There was a time when I was pregnant that I was worried about Saki. She had been throwing up non-stop for a few days, and she seemed exhausted and unhappy. Your uncle Jackson* was visiting then. He wanted to drive to see your Aunt Alexis, but I was worried about leaving Saki alone. The vet hadn’t been able to find anything definitely wrong with her, but even after tests and injections of fluids, she didn’t seem like a very happy cat. I was worried. I thought I might lose her. I remember laying in bed with her after Jonathan had left for Alexis’ house. As sick as she felt, she still loved to cuddle. I held her and we watched TV and I started to cry. I know cats don’t live forever and she is already older and that one day I will have to say goodbye, but I wasn’t ready for it to be that day. I wasn’t ready to let her go. And then she got better. Maybe it was just a bug? Today, she is her happy healthy self again. I know that one day I will lose her, but for today, I hold her and love her, and cuddle with her and Amy Anne. They are my comfort. I reach for them in the morning when I wish I could reach for you.

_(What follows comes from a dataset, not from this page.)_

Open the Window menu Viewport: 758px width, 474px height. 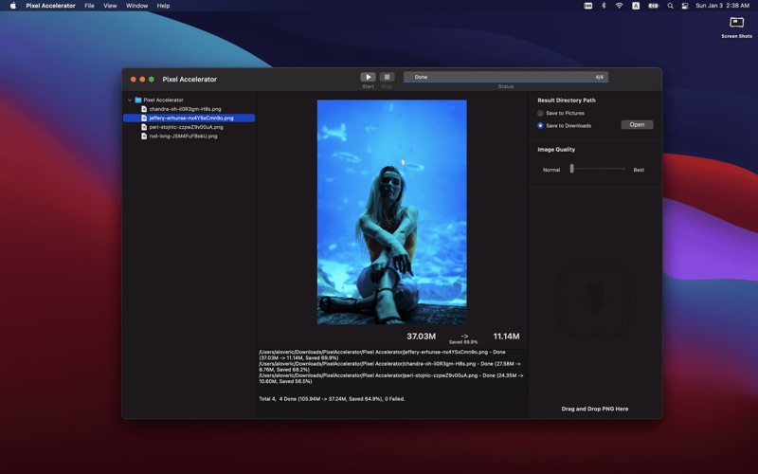pyautogui.click(x=136, y=6)
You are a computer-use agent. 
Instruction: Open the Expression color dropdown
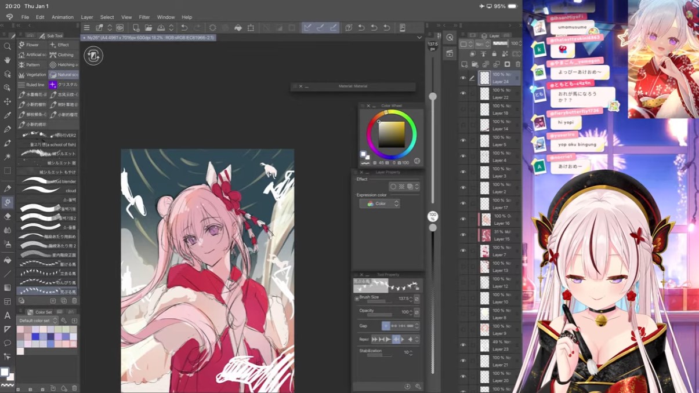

I say I miss you but that doesn’t even cover it. Sometimes you feel like a dream. Sometimes it feels like I was never pregnant at all, that I just hit fast forward and life resumed unchanged. You are so far gone from me. I touch the things you never got to touch, looking for echoes of fingertips that never got to feel. You are at once so real and also an incomplete memory.
I went back to work this week. I was as ready as I’m never going to be. I put your pictures up on my wall. It’s scary. People may judge you, judge me. The old me would incite a confrontation, force an argument to make an angry statement. Today I just want to love. I share my vulnerabilities. I tell the truth–I tell people I’m not okay, that I miss you so much I need to see your face to remember you were real.
Life is coming back to me. I hate it, it makes me feel disloyal to you. I hate feeling my mind engage, hate losing my focus on everything about you. I’m scared I’m going to lose you all over again, scared I’m going to forget how your loss is burned so vividly into my mind. I think I could never forget you, but not that long ago, I thought I would never get out of bed. You’re still missing. I’m still empty, scared, heartbroken and missing you.
I miss you so much.
* Names have been changed to protect privacy.